Sincronicamente, é fato empírico que a forma de tratamento pronominal VOCÊ se generalizou
em quase todas as regiões do território brasileiro, ocupando a posição sintática de sujeito de
2ªPS. Seja alternando com o TU ou empregado de modo exclusivo, o VOCÊ brasileiro carrega
em sua estrutura valor semântico híbrido e permeia os variados eixos das relações interpessoais.
Numa perspectiva histórica da língua, mapear as etapas do processo de implementação da forma
inovadora no sistema linguístico e social do português brasileiro seria uma tarefa desafiadora e
ao mesmo tempo relevante para se compreender melhor a configuração atual do idioma
nacionalizado. Deste modo, o estudo que aqui se propõe detém um caráter quantitativo-
qualitativo e objetiva operacionalizar uma análise sobre o comportamento sintático dos modos
de dizer tradicionais à expressão de sujeito em 2ªPS (VOCÊ/TU). Para isso, destacou-se do
estudo de Ataíde e Lima (2018) uma amostra de textos composta por 22 cartas de amor,
produzidas na segunda metade do século XX (1956-1958), por um jovem casal apaixonado não-
ilustres, oriundo do alto sertão pernambucano. Como ferramentas teórico-metodológicas,
articulou-se a tríade da Teoria da Variação e Mudança Linguística (LABOV, 2008 [1972];
WEINREICHE, U., LABOV, W. HERZOG, M. 2006 [1968]), associada à perspectiva europeia
da Sociolinguística Histórica (CONDE-SILVESTRE; ROMAINE, 1985), e ao modelo das
Tradições Discursivas (KABATEK, 2006). Para os fatores intra e extra-linguístico de análise,
determinou-se: (I) formas concretas de realização do sujeito; (II) tipo de realização concreta do
sujeito (Preenchido e não-preenchido); (III) paradigma de organização morfossintática das
formas (nível da concordância); (IV) fator sexo/gênero dos escreventes e (V) exclusividade ou
mistura das formas pronominais na composição de cada carta. Os resultados encontrados
apontam que (I) tradicionalmente, os materiais se apresentam com a estrutura composicional
dos gêneros epistolares; (II) os vocativos empregados ao longo dos anos na escrita de R. e M.

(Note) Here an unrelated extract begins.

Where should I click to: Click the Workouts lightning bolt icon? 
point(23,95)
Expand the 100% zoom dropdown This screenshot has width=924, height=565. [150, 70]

reflete os contextos de produção dos textos e expõem os diferentes estágios da relação do casal;
(III) no enredo temático das cartas, identificam-se marcas de emocionalidade e intimidade que
funcionam como um parâmetro de proximidade comunicativa e é eficaz para a classificação
desse subgênero em oposição às cartas de casais. (IV) O uso de marcadores conversacionais
como “Olhe” e o emprego do vocativo nominal próprio M. aludem a transição temática na
conversa escrita, bem como deixam resquícios da oralidade na escrituralidade do texto. (V) no
tocante à frequência de uso das formas pronominais VOCÊ e TU ocupando a posição sintática
de sujeito, observa-se que ambas se apresentam com frequência proporcional na escrita do
missivista do sexo/gênero masculino (VC=51% e TU=49%), enquanto a remetente do
sexo/gênero feminino compõe seu único texto resgatado com uso exclusivo de TU. (VI)
percebeu-se que ambas as formas variantes apresentam-se na posição sintática de sujeito,
preferencialmente, como sujeito-preechido; (VII) no fator composicinalidade das missivas,
constatou-se que o remetente compõem suas cartas com o uso do subsistema VOCÊ/TU (46%),
seguido pelo uso de VOCÊ exclusivo (23%) e TU exclusivo (14%); (VIII) No controle do fator
padrão de organização morfossintática (nível concordância), observou-se a recorrência de três
formas conjugais à 2ªPS: a) VOCÊ em concordância com a 3ªPS (50%), b) TU em concordância
com a 2PS (38%) e c) TU em concordância com a 3ªPS (12%).